The Holidays.  Talk about pouring gasoline on the loneliness of one’s soul.  Not only does the expectation of one to participate in the madness of the season grow, but the expectation of how one is to feel about it really explodes into full-blooming doom.  I keep saying “one”, but I sure as heck am talking about myself.

As I ponder . . . frantically, about how to not meltdown emotionally and psychologically about how my children will grow into adults who never felt the comfort and nostalgia of,  and in, having a “Family Holiday Tradition,” I wonder-– underneath the boiling panic, am I truly ruining my children’s lives by not forcing us to participate in family gatherings?  
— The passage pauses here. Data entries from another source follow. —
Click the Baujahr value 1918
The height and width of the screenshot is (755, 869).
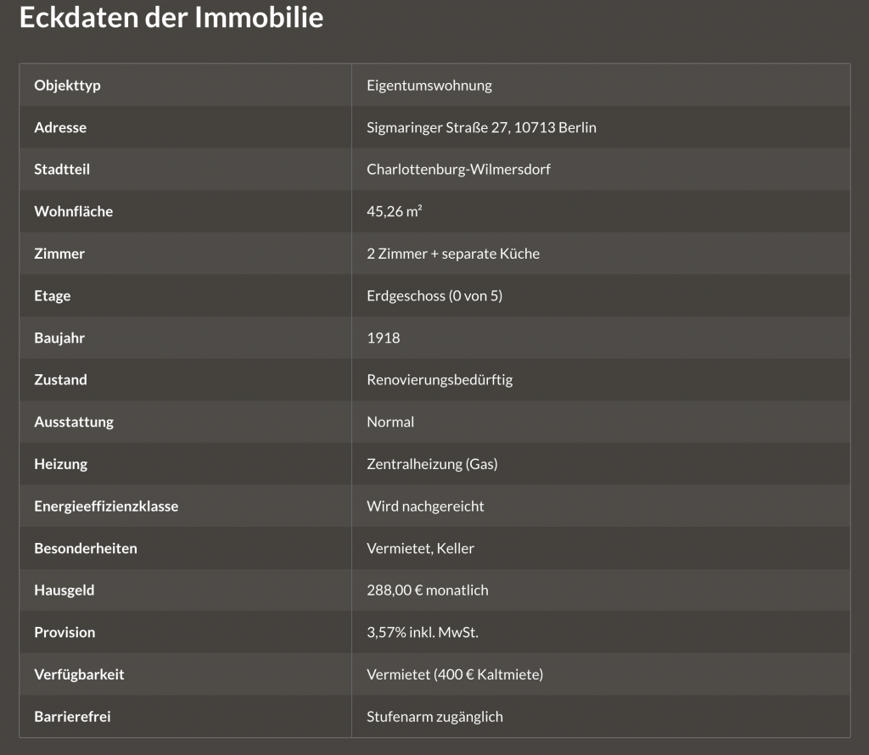pyautogui.click(x=384, y=338)
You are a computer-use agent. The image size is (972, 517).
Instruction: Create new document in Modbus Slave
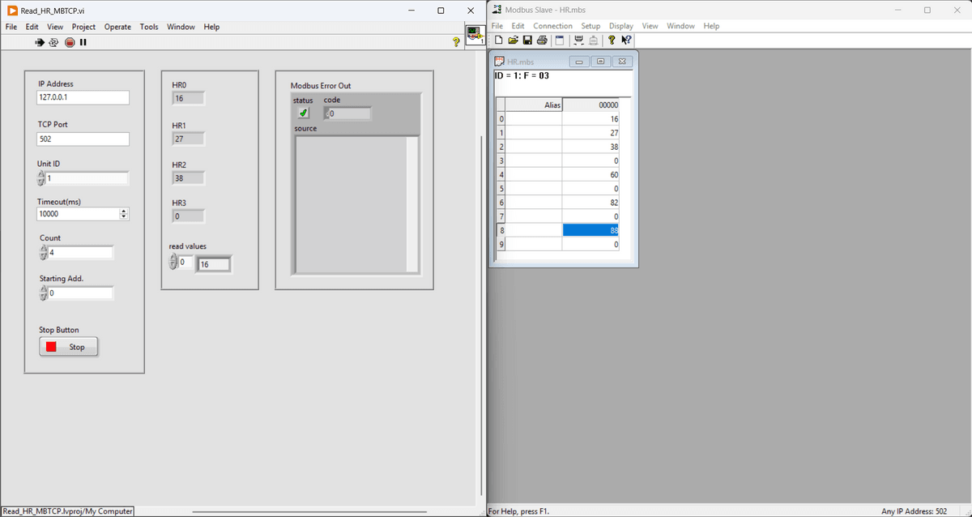pyautogui.click(x=499, y=41)
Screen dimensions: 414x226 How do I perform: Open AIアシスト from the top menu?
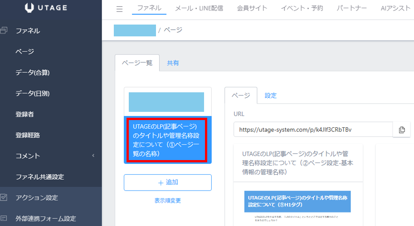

Am I truly ruining their lives and relationships with extended family by not forcing them to exchange pleasantries with people who don’t know them, or really even want to know what is going on in their lives?  When I say that, I don’t mean to disparage anyone.

I mean that the typical family gathering is about restraint and skimming the surface of life. Is this something that is for the “Greater Good”? Am I missing something?  This is a real question. Can I say any of this without fear of judgment and ridicule from others and myself? Do I overthink things? Yes. Is what I am saying true? Yes.
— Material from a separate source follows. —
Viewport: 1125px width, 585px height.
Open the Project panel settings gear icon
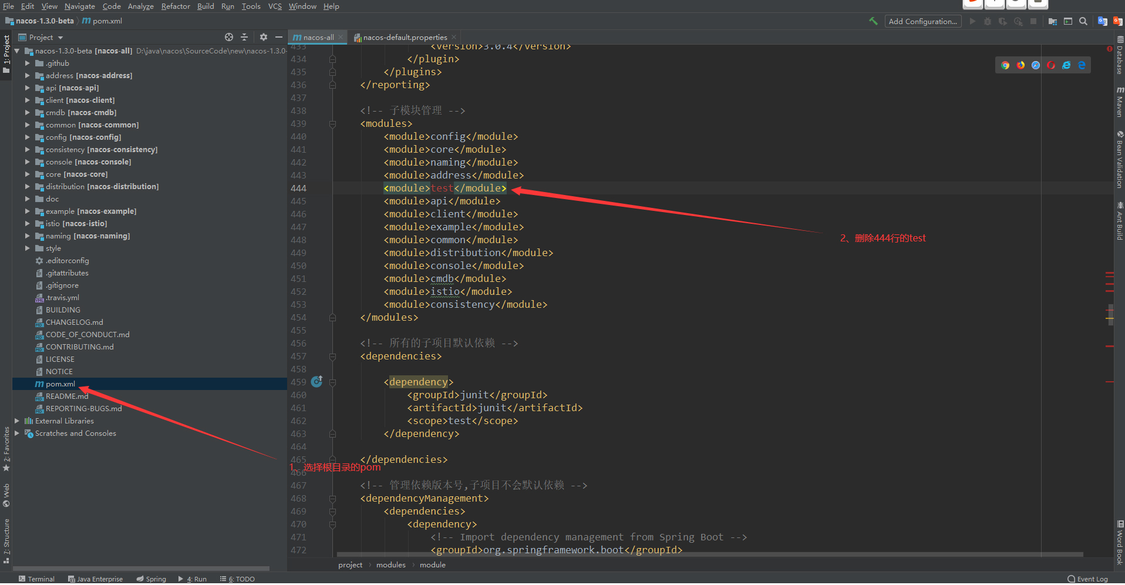263,36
Welcome to my personal Holiday Season hell.  

I think that my inability to come to terms with shallow relationships makes for a poor “Goer to Gatherings.”  Let’s not even get into the sensory overload and clashing of sensory needs in my little family and extended family.  Holy Christmas Balls.

You know how when you’ve gone to great lengths to unmask as much as you are able, putting the mask back on is like going to prison for something you didn’t do.  Am I exaggerating? Slightly, but still.  I think part of the trouble for me lies in the immense amount of time I have forced myself into a box that doesn’t fit all of me, and parts start to show and spill over the edge at times when I can feel the people around me cringing and wishing I’d just smile more and tell them I’m fine.  

Again, I could be wrong, but the quickness with which I watch people change the subject or walk away while I am floundering in the funneling of my inward emotional and mental panic into words makes me think that something is up.  Am I too much of what they weren’t wanting and not enough of what they were wanting? Am I spiraling? Yes. Should I have stayed home? Probably.  Was my physical presence meaningful at this gathering? Questionable.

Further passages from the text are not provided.